#### Extract
It is currently Mon Oct 23, 2017 9:17 pm

All times are UTC - 7 hours





Post new topic Reply to topic  [ 26 posts ]  Go to page 1, 2  Next
Author Message
 Post subject: Striped tables in ca65
PostPosted: Fri Sep 16, 2016 11:09 pm 
Offline
User avatar

Joined: Sun Jan 22, 2012 12:03 pm
Posts: 5736
Location: Canada
A discussion began in another thread (link) discussing how it's useful to break up tables into stripes; i.e. instead of a table of 16-bit values, create 2 tables of 8-bit values, so you don't have to multiply your index by 2, etc.

zzo38 mentioned that he'd implemented it in his Unofficial-MagicKit assembler, and I lamented that it wasn't doable in ca65. However, after digging around in the documentation and/or source code, I have noticed a somewhat reasonable method for doing this in ca65, and I thought I'd share it here in a new thread rather than leave it buried in the other thread (link).

Here's what it looks like:
Code:
; allow line continuation feature
.linecont +

; create the table as a multi-line define
.define MyTable \
   $1234, \
   $5678, \
   $9ABC

; emit the striped tables
mytable_lo: .lobytes MyTable
mytable_hi: .hibytes MyTable

Maybe the line continuations with a define isn't the prettiest look, but it does seem to do the job. Labels or other expressions seem just as good as literals, too, and there doesn't seem to be any inherent size limit on the number of entries (the .define is stored as a linked list of tokens). You can put multiple expressions on a line if desired (the whole .define is being treated as if it were one long line).


Top
 Profile  
 
PostPosted: Fri Sep 16, 2016 11:16 pm 
Offline
User avatar

Joined: Sun Jan 22, 2012 12:03 pm
Posts: 5736
Location: Canada
Alternative methods I'd tried previously:
  • Making two lists manually.
  • Striped tables generated by external program.
  • Putting all the table entries as macros in a single file, including that file twice with the macro redefined. (Example below.)
Code:
table_lo:
.define TABLE_ENTRY(xxx) .byte <(xxx)
########
#### Collected data
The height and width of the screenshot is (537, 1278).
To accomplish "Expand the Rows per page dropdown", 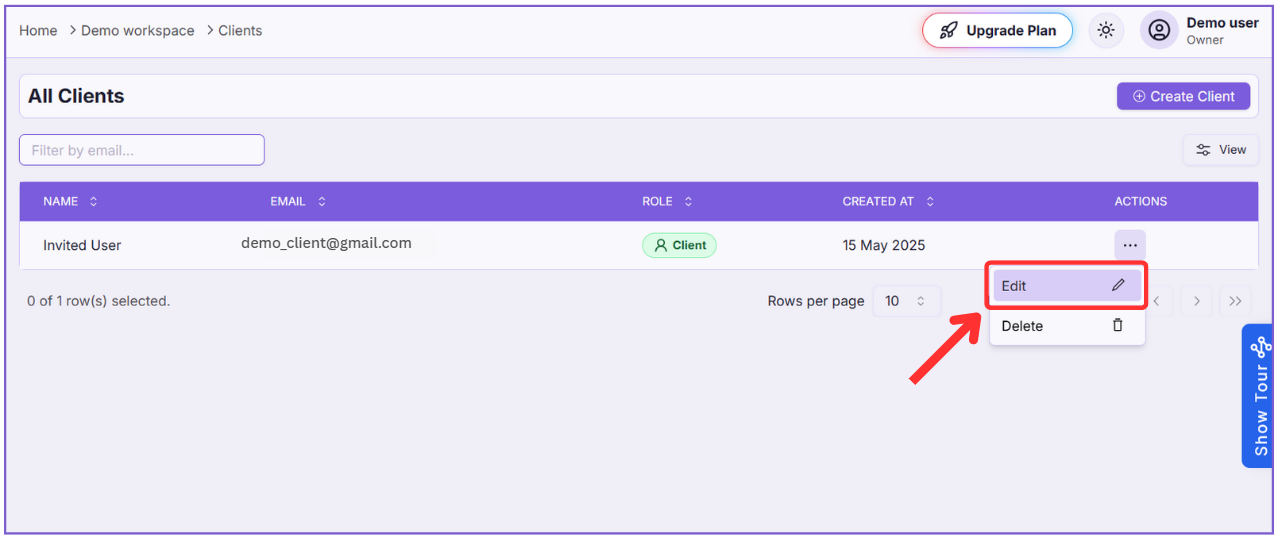I will point(906,301).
########
- Task instructions -
- 1) Answer these questions about the ca65 thread:
(a) Which directive turns on line continuation?
(b) How is the .define stored internally?
(c) In which assembler did zzo38 implement striped tables?
- 2) Revise the ca65 thread, starting with "Post new topic Reply" and going on through "index by 2, etc.", with "index" changed to "offset".
None of the data is needed for what comes next.

- Answer list -
- 1)
(a) .linecont +
(b) As a linked list of tokens.
(c) The Unofficial-MagicKit assembler.

- 2)
Post new topic Reply to topic  [ 26 posts ]  Go to page 1, 2  Next
Author Message
 Post subject: Striped tables in ca65
PostPosted: Fri Sep 16, 2016 11:09 pm 
Offline
User avatar

Joined: Sun Jan 22, 2012 12:03 pm
Posts: 5736
Location: Canada
A discussion began in another thread (link) discussing how it's useful to break up tables into stripes; i.e. instead of a table of 16-bit values, create 2 tables of 8-bit values, so you don't have to multiply your offset by 2, etc.